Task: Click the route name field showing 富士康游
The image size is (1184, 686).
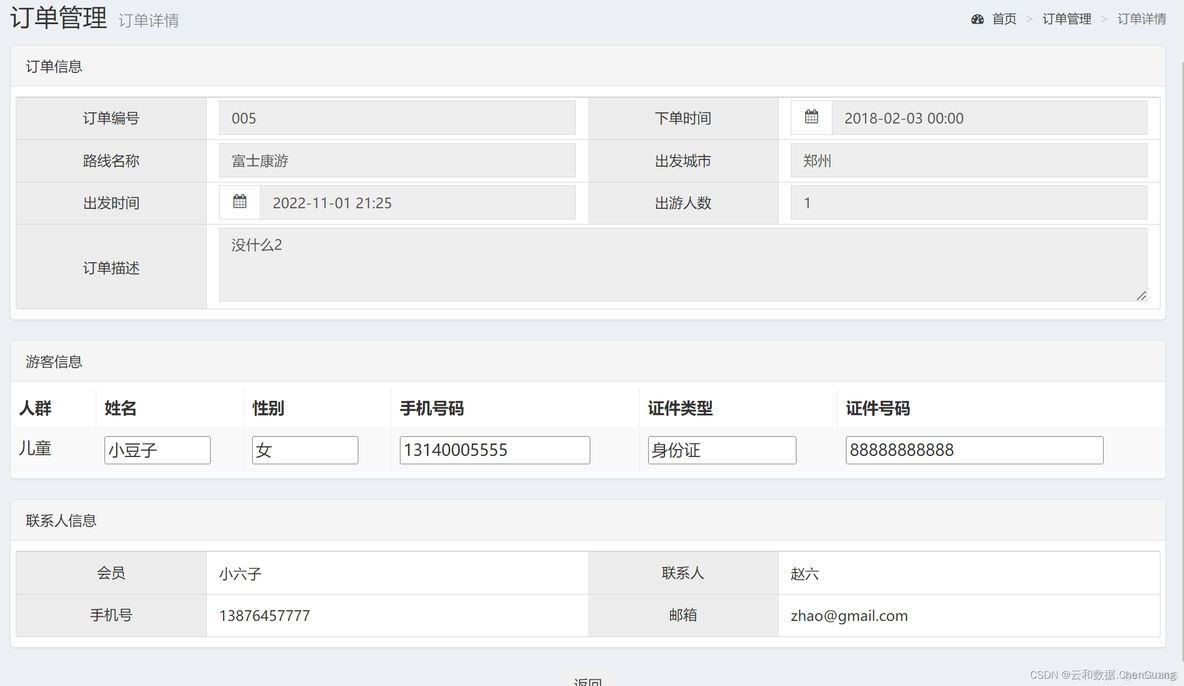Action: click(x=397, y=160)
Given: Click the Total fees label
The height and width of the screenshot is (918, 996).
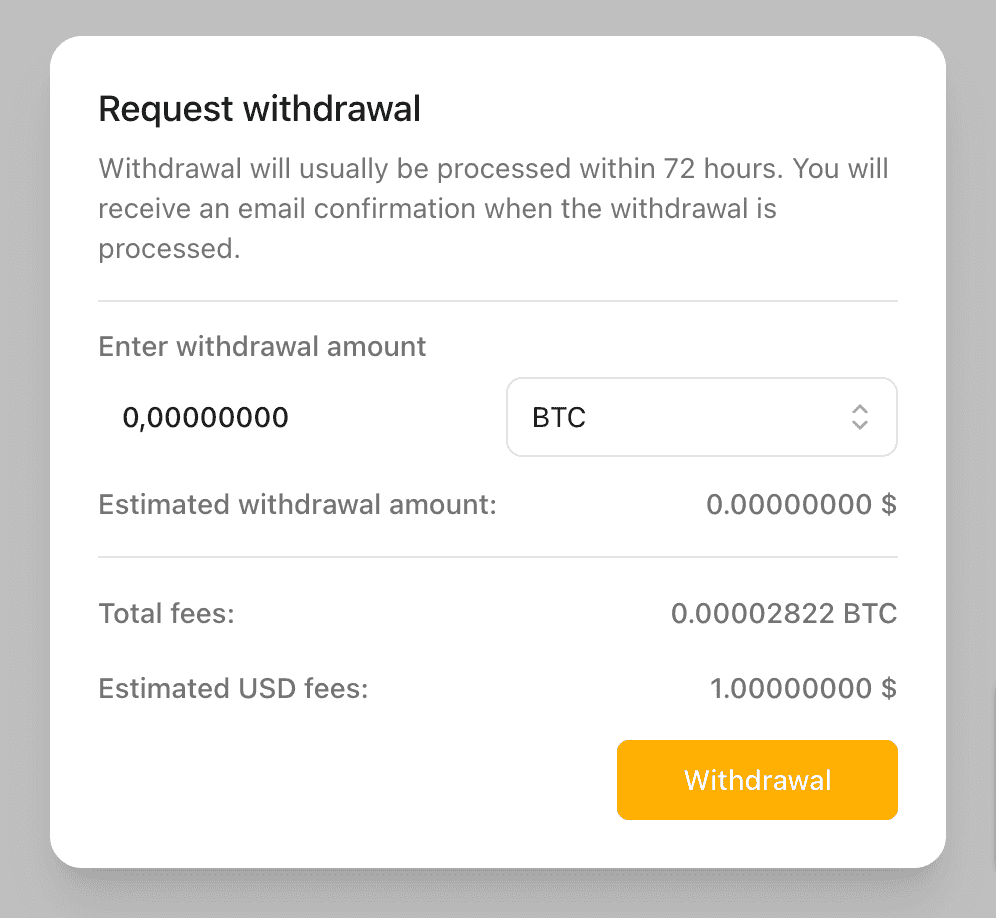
·····
**Task to complete:**
Pictures stay out; reproduce exactly the lines from the one containing "The image size is (1184, 686)." through the last line of the listing, both included.

**Output for this task:**
The image size is (1184, 686).
Action: click(x=397, y=160)
Given: Click the Total fees label
The height and width of the screenshot is (918, 996).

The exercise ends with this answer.